I am no historian, but we have to start asking - has there been anything like this in American history? This kind of whatever it takes politics – the abuse of power, the systemic corruption, the sense that the rules don’t apply to them, the trampling of our liberties, the constant and never ending lying?  The conduct of our leaders in this period has extra-ordinary, corrupt and terrible.  It has been a profound betrayal of the public trust placed in them by the American people.

We will probably now see a protracted battle over whether it is proper for Rove and the White House team to offer proper Congressional testimony on the firings of the 8 US Attorneys. While this is an important battle, and of course they should all testify, the real battle ahead for the leaders of both parties is to re-establish the morality and virtue of the American government itself.  The modern conservatives running our nation these past few years have betrayed our noble heritage, betrayed their historic commitment to limited government, and certainly betrayed the “for the people” sentiment of their Party’s visionary first President.  We have lost, temporarily, something that has made America different, and better, than the rest of the world.  Together, we need to bring it back, and re-establish here at home what we have worked so hard to export to the rest of the world – liberty, open markets, the rule of law, and of course, democracy.

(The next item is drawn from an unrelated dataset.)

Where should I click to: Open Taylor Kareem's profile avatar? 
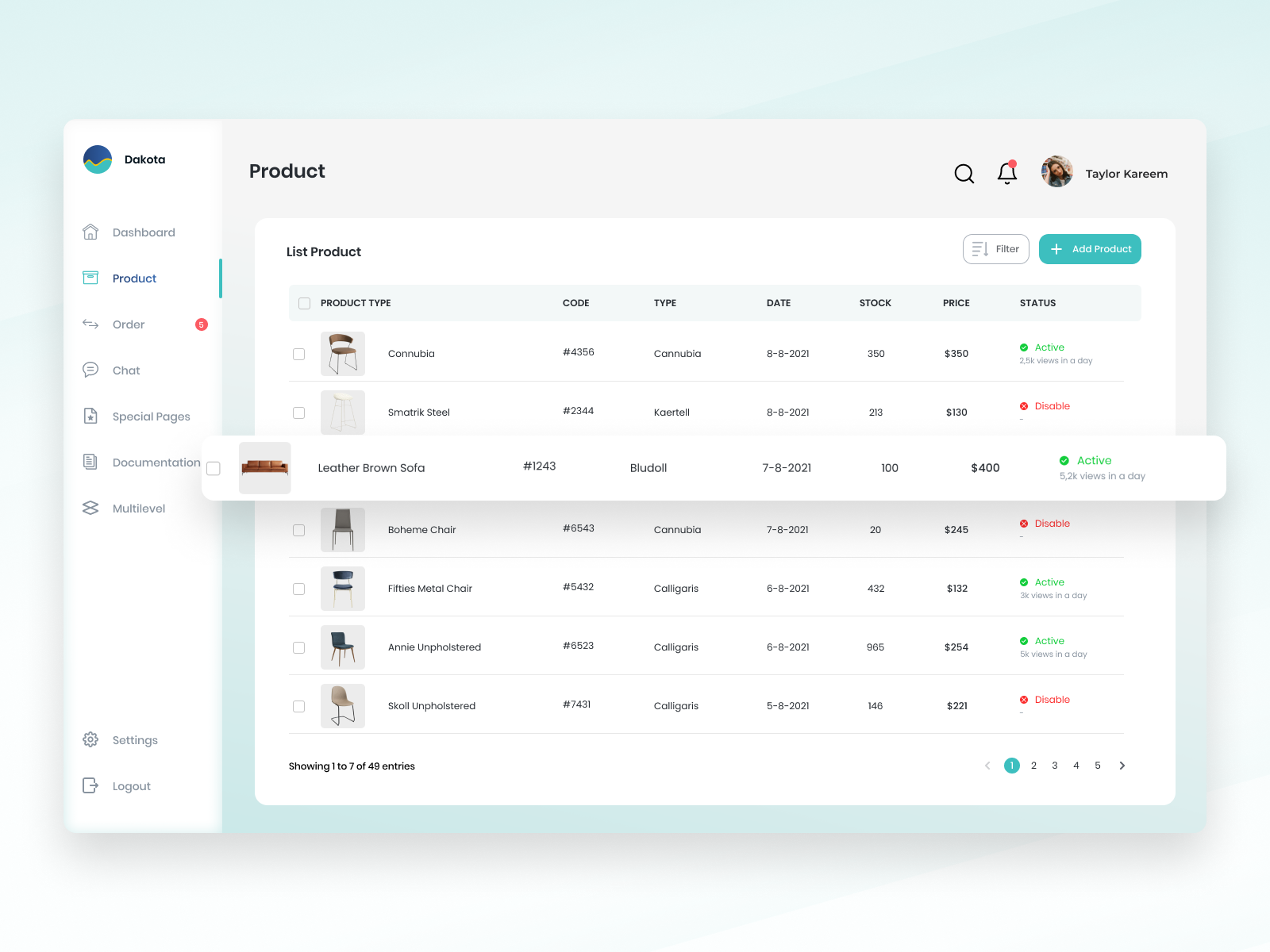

But bringing back the moral mission of America in the years ahead, doesn’t mean looking the other way and pretending these terrible years never happened.  Leaders of both parties need to hold Bush and his allies accountable for the way they’ve run our government. We have to take steps to understand what happened, undo things that can be undone, have a public discussion about our democratic heritage and the rule of law, and then, where appropriate, be forceful in holding those who broke American law accountable.  If Republicans are unwilling to do this, Democrats should do it themselves, all under the banner of “renewing our democracy,” and look to broaden the initiative to include things like the webcasting of all Congressional hearings, same day voter registration and other efforts to make it much easier for people to register and vote (like the funding of vote by mail experiments), much stiffer criminal penalties for those acting to deny any voter the legitimate right to vote and better disclosure for all 501 c (3)s, 501 c (4)s and 501 c (6)s organizations which collectively spend hundreds of millions of dollars influencing the public debate but have very light reporting requirements.

Another important step in this effort to “renew our democracy” should be a bi-partisan effort to significantly increase the budget of Department of Justice’s Office of Public Integrity for the next ten years, and work to wall off those there from outside political interference.  Because of the deep and broad public corruption of this era, this office, which been the lead anti-corruption prosecutor in recent years, has more work and possible cases to try than it can handle.  It needs more resources to make sure than any significant corruption during this era is pursued, either through investigation or trial.  As it is non-partisan and staffed by career prosecutors, it will be seen as fair and just.   Failure to give this Office more money is a tacit acceptance that those who broke the law in this era will go unpunished, something that no leader of either party can accept.   

The behavior of these modern conservatives running our country these last few years has been disgraceful.  It is critical that our emerging leaders punish those who broke the law, stop other potential betrayals of the public trust, and start a process that will renew our democracy, giving the American people faith that their leaders once again have their best interests at heart.